Output these lines as a numbered list, omitting blank lines.

-- BEGIN ENTRIES --

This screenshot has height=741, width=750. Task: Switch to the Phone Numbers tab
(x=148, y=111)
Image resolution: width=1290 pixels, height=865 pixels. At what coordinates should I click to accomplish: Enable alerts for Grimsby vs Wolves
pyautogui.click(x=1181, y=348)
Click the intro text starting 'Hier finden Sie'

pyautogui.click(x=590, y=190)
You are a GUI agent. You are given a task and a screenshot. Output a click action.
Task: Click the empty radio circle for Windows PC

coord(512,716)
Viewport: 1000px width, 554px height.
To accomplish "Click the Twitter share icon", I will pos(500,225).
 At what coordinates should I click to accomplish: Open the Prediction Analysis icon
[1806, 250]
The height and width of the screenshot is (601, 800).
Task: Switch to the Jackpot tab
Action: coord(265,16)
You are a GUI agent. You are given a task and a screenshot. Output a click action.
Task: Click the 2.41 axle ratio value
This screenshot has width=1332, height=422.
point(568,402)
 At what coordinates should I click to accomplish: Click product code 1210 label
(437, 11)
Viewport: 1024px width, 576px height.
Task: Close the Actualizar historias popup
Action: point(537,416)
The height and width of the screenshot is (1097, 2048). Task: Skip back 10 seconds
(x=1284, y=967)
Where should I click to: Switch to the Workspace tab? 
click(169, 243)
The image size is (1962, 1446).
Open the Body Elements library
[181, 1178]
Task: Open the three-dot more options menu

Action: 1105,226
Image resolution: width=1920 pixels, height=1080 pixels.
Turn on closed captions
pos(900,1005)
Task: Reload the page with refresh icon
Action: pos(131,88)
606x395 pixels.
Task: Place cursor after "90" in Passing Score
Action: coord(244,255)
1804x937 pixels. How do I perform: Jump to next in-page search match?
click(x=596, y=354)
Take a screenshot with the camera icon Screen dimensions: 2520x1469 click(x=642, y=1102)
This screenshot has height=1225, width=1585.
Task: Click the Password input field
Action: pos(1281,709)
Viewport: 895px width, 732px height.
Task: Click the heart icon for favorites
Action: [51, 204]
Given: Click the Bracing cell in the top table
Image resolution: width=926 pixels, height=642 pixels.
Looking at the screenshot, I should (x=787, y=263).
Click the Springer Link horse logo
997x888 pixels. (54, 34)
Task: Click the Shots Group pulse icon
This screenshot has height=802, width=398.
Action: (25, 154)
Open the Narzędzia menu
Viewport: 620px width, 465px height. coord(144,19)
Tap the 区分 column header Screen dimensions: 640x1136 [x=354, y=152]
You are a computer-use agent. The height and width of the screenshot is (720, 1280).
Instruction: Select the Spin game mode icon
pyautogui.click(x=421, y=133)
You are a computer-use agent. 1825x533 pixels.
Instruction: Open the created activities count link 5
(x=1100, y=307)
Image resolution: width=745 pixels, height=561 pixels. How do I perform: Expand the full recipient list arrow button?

-- END ENTRIES --

◆ **FULL RESPONSE**:
1. This screenshot has height=741, width=750. Task: Switch to the Phone Numbers tab
2. (x=148, y=111)
3. Image resolution: width=1290 pixels, height=865 pixels. At what coordinates should I click to accomplish: Enable alerts for Grimsby vs Wolves
4. pyautogui.click(x=1181, y=348)
5. Click the intro text starting 'Hier finden Sie'
6. pyautogui.click(x=590, y=190)
7. You are a GUI agent. You are given a task and a screenshot. Output a click action.
8. Task: Click the empty radio circle for Windows PC
9. coord(512,716)
10. Viewport: 1000px width, 554px height.
11. To accomplish "Click the Twitter share icon", I will pos(500,225).
12.  At what coordinates should I click to accomplish: Open the Prediction Analysis icon
13. [1806, 250]
14. The height and width of the screenshot is (601, 800).
15. Task: Switch to the Jackpot tab
16. Action: coord(265,16)
17. You are a GUI agent. You are given a task and a screenshot. Output a click action.
18. Task: Click the 2.41 axle ratio value
19. This screenshot has width=1332, height=422.
20. point(568,402)
21.  At what coordinates should I click to accomplish: Click product code 1210 label
22. (437, 11)
23. Viewport: 1024px width, 576px height.
24. Task: Close the Actualizar historias popup
25. Action: point(537,416)
26. The height and width of the screenshot is (1097, 2048). Task: Skip back 10 seconds
27. (x=1284, y=967)
28. Where should I click to: Switch to the Workspace tab? 
29. click(169, 243)
30. The image size is (1962, 1446).
31. Open the Body Elements library
32. [181, 1178]
33. Task: Open the three-dot more options menu
34. Action: 1105,226
35. Image resolution: width=1920 pixels, height=1080 pixels.
36. Turn on closed captions
37. pos(900,1005)
38. Task: Reload the page with refresh icon
39. Action: pos(131,88)
40. 606x395 pixels.
41. Task: Place cursor after "90" in Passing Score
42. Action: coord(244,255)
43. 1804x937 pixels. How do I perform: Jump to next in-page search match?
44. click(x=596, y=354)
45. Take a screenshot with the camera icon Screen dimensions: 2520x1469 click(x=642, y=1102)
46. This screenshot has height=1225, width=1585.
47. Task: Click the Password input field
48. Action: pos(1281,709)
49. Viewport: 895px width, 732px height.
50. Task: Click the heart icon for favorites
51. Action: [51, 204]
52. Given: Click the Bracing cell in the top table
53. Image resolution: width=926 pixels, height=642 pixels.
54. Looking at the screenshot, I should (x=787, y=263).
55. Click the Springer Link horse logo
56. 997x888 pixels. (54, 34)
57. Task: Click the Shots Group pulse icon
58. This screenshot has height=802, width=398.
59. Action: (25, 154)
60. Open the Narzędzia menu
61. Viewport: 620px width, 465px height. coord(144,19)
62. Tap the 区分 column header Screen dimensions: 640x1136 [x=354, y=152]
63. You are a computer-use agent. The height and width of the screenshot is (720, 1280).
64. Instruction: Select the Spin game mode icon
65. pyautogui.click(x=421, y=133)
66. You are a computer-use agent. 1825x533 pixels.
67. Instruction: Open the created activities count link 5
68. (x=1100, y=307)
69. Image resolution: width=745 pixels, height=561 pixels. How do I perform: Expand the full recipient list arrow button?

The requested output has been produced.